ところが、2013年にTLではともにパナソニック・ワイルドナイツに所属する田中史朗選手(NZ・ハイランダーズ)、堀江翔太選手(豪・レベルズ)がスーパーラグビーに参戦するチームに入団すると、見事デビューを飾ります。日本人でもスーパーラグビーに通用することを証明してくれた彼らの功績は非常に大きいものです。2019年にはラグビーW杯がこの日本で開催されます。そこで日本代表が好成績を残すためにサンウルブズが結成され、2016年よりスーパーラグビーに参入することになりました。
世界ランクとは別に存在するもう1つの指標
日本代表の強化には強豪国とのテストマッチ(国際試合)が重要です。
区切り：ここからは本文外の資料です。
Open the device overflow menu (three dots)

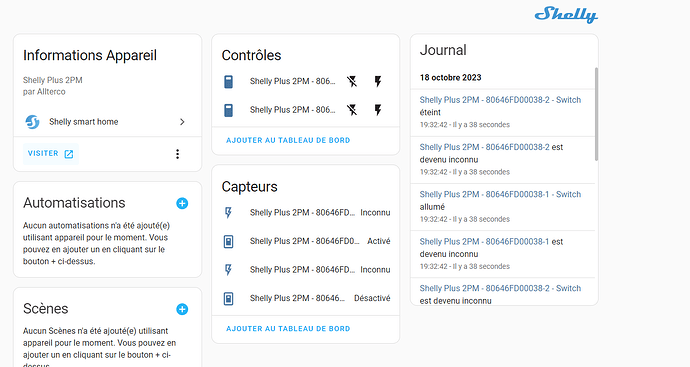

毎年6月と11月が南半球と北半球の国同士が交流を行う『ウィンドウマンス』と呼ばれ、唯一テストマッチを行うことができる期間ですが、ラグビー界には勝敗によって変動するいわゆる世界ランキングとは別に、英語で「階層」や「段」を意味する「tier(ティア)」が存在します。ティア1は強豪10ヵ国、日本が所属するティア2は中堅13ヵ国で構成されています。階級分けは歴史的な背景なども反映されているため、日本が世界ランキング10位以内に入っても、ティア1へは簡単に昇格することはできません。この階級分けが厄介なもので、世界のラグビーを統括する「ワールドラグビー」によって、異なる階級の国とのテストマッチを容易には認めてもらえず、日本代表がティア1の強豪国と強化試合をなかなか組むことができないことも課題でした。
そんな中、スーパーラグビーに参戦すれば毎週世界の強豪チームと戦うことができるのです。間違いなく選手たちのレベルはあがり、日本代表の強化にも繋がります。日本代表を強化する意味でも、サンウルブズ、スーパーラグビーが持つ役割は大きいことがお分かりいただけるでしょう。
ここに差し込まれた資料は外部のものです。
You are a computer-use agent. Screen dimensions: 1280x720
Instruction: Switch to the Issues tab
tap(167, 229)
2016年度は日本代表強化のためと言いながらも、サンウルブズが代表の試合よりも優先されるなど、連携がうまく取れていたとは思えない部分もありました。ですが、2017年度は昨季アシスタントコーチを務めたフィロ・ティアティアがHCを務め、昨年日本代表のHCに就任したジェイミー・ジョセフと密な連携を取ります。海外生まれの選手がラグビーの日本代表になるには、日本に3年以上継続して住み、他の国の代表になったことがない場合です。必ずしも日本国籍を取得しなくても良いのです。基本的にサンウルブズに選ばれている海外生まれの選手は、日本代表資格を持っています。
フィロ・ティアティアHC
2シーズン目となる今季は公式マスコット「ウルビー」も誕生。2月25日に秩父宮で行われた開幕戦では、記念撮影をしようと、ウルビーの周りに多くのファンの姿がありました。ウルビーという名の語源は“ウルフ+ビクトリー”と“ウルフ+ラグビー”です。
日本の“ホーム”がシンガポール!?
日本代表強化のため、日本国内でのラグビー人気向上のためにも日本チームがスーパーラグビーに参入することは実現させなければいけませんでした。しかし、日本チームが参入することで、遠く離れた直行便もない南アのチームは、丸一日かけての日本遠征を行わなければならなくなるため、日本チームの参入には難色を示していました。そこで、南アの地理的負担を軽減させるため、日本ホーム試合の何試合かを中間地点のシンガポールで行うことで、サンウルブズのスーパーラグビーの参入が決定したのです。シンガポールはもともとスーパーラグビー参入に名乗りを上げており、新規参入最後の1枠を日本と競い合った経緯があります。サンウルブズがシンガポールで試合を行うことはアジアでのラグビー普及の点でも重要な役割を担っています。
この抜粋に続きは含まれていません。